Aim: Rescale the click coordinates in the answers to the lines below by multiplying each by 1.5 and rounding to whole numbers, with halves rounded up. Repeat every line with its request unchanged, and omit the pictures.

Task inputs:
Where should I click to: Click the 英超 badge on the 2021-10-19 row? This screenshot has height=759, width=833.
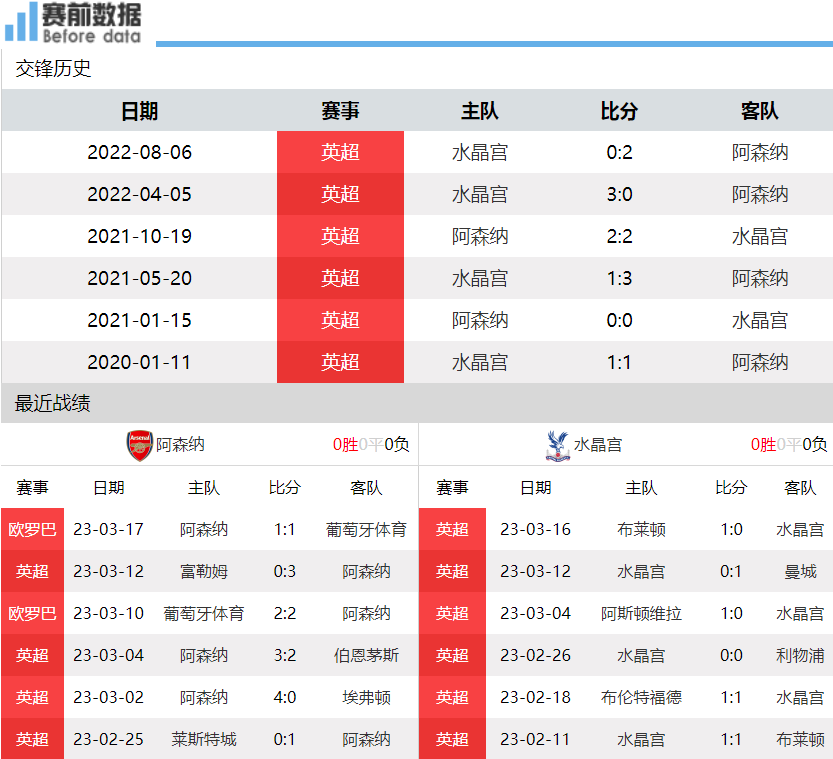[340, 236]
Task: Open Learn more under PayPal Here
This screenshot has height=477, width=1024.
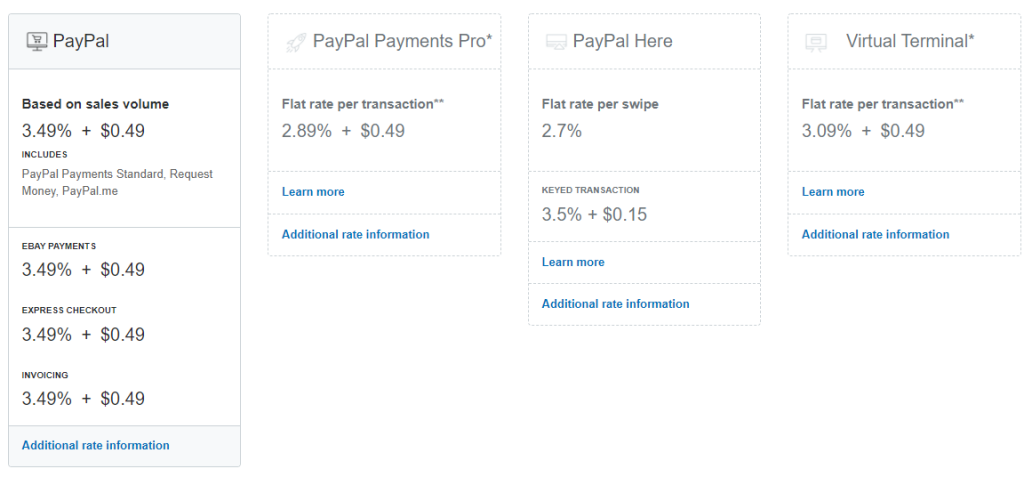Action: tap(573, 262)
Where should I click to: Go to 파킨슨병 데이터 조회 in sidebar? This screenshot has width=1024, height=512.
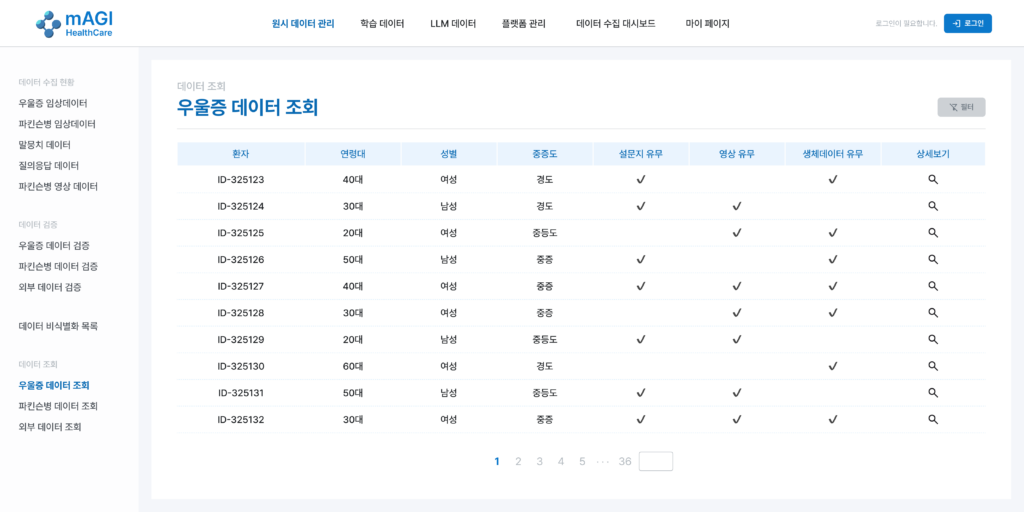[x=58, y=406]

Response:
Where should I click to: Click the 英超 badge on the 2021-10-19 row? This screenshot has height=759, width=833.
[510, 354]
Task: Open Learn more under PayPal Here
This screenshot has height=477, width=1024.
Action: tap(860, 393)
Where should I click to: Go to 파킨슨병 데이터 조회 in sidebar? This screenshot has width=1024, height=512.
[x=87, y=609]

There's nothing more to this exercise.